Thickening of the Morrow to Mississippian interval from 21 ft. (6.4 m.) in the Statton well to 66 ft. (20 m.) in the Rooney well results in both amplitude changes and an isochron increase, even though both wells have approximately the same thickness of net sandstone (8-9 ft.; 2.4-2.7 m.) (Fig. 9a). The isochron thickening occurs between both the middle Cherokee to Mississippian peaks, and the interval between a trough associated with the top of the Morrow, and the Mississippian peak. The amplitude change due to channel thickening is more complex. The amplitude of the Mississippian peak increases as the channel thickens in the higher resolution model (Fig. 9a), but not as much as it does in the lower resolution model (Fig. 8a). Unlike the lower resolution model which also shows an increase in trough amplitude with thickening, the higher resolution model shows that the trough above the Mississippian peak actually decreases in amplitude and widens as the channel thickens from 21 to 66 ft. (6.4 to 20 m.) (Fig. 9a). The amplitude increase of this trough towards the Statton well suggests that the Morrow-Mississippian interval is approaching maximum tuning thickness (causing constructive interference of the higher resolution model wavelet) in the Statton well, but is greater than tuning thickness (causing destructive interference of the wavelet) in the Rooney well.
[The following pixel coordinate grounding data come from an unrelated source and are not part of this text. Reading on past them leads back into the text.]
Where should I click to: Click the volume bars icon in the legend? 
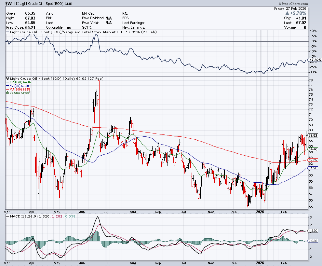(8, 93)
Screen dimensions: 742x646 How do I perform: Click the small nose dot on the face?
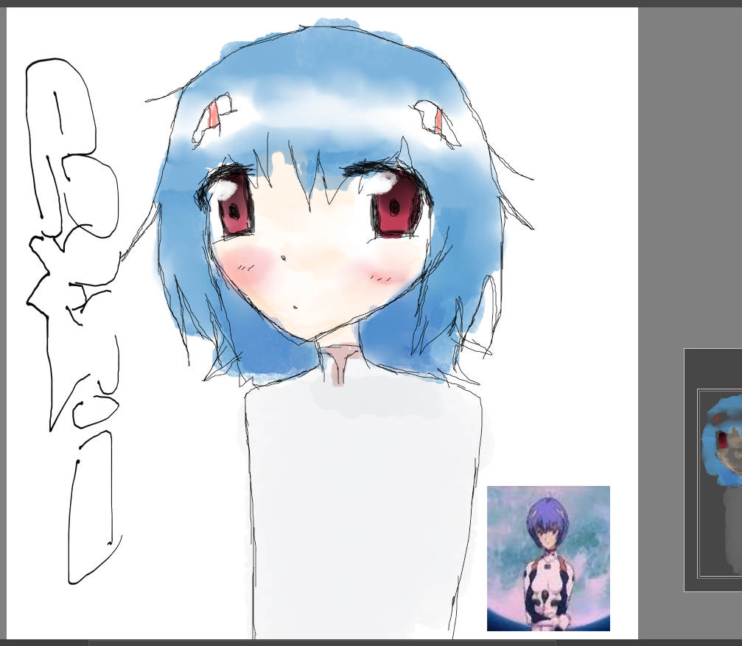(284, 259)
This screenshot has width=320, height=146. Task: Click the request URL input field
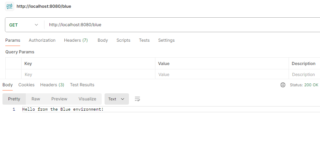(177, 25)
After adding 10% random noise to the higher resolution multi-well model (Fig. 9b), many of the seismic anomalies mentioned above still show up. The isochron thickening between the Statton and Cannon wells is less obvious, but the extra peak still appears. Likewise with the isochron thickening and extra peak development between the Rooney and Shumate wells. The isochron thickening between the Statton and Rooney wells is still very obvious. However, the amplitude changes between these wells are slightly obscured though still visible. As with the single well models, the higher resolution multi-well model (Fig. 9b) seems less affected by noise than the lower resolution multi-well model (Fig. 8b). The reason for this is probably the same as that explained earlier for the single well models.